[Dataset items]
= Beginning of Section =

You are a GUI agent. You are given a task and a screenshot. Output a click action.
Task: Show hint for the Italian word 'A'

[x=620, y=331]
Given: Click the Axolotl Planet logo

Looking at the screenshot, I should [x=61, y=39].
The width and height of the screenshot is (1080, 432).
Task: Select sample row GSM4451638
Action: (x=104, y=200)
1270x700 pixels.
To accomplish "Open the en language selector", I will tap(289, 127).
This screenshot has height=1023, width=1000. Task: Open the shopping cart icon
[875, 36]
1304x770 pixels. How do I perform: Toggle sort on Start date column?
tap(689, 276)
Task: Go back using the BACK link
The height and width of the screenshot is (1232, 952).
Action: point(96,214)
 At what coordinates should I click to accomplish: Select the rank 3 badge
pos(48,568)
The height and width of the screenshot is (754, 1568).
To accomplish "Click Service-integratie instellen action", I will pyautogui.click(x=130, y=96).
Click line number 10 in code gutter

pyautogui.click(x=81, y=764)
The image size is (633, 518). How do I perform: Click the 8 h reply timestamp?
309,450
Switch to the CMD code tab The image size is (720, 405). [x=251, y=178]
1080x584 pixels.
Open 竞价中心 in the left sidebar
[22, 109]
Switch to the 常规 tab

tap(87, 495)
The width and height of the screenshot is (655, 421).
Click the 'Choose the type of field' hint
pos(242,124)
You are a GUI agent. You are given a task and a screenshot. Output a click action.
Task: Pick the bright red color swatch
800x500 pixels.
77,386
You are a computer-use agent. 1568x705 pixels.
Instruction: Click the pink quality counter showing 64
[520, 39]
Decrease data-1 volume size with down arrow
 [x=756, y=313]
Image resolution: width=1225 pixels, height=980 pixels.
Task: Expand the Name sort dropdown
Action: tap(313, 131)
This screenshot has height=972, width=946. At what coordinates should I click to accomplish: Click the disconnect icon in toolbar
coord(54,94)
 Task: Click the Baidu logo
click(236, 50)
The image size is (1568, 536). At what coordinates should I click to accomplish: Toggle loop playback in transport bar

= End of Section =

From the line containing "Task: Click the Baidu logo" to the final line of the data above, transcribe every line exactly and nothing more.

 Task: Click the Baidu logo
click(236, 50)
The image size is (1568, 536). At what coordinates should I click to accomplish: Toggle loop playback in transport bar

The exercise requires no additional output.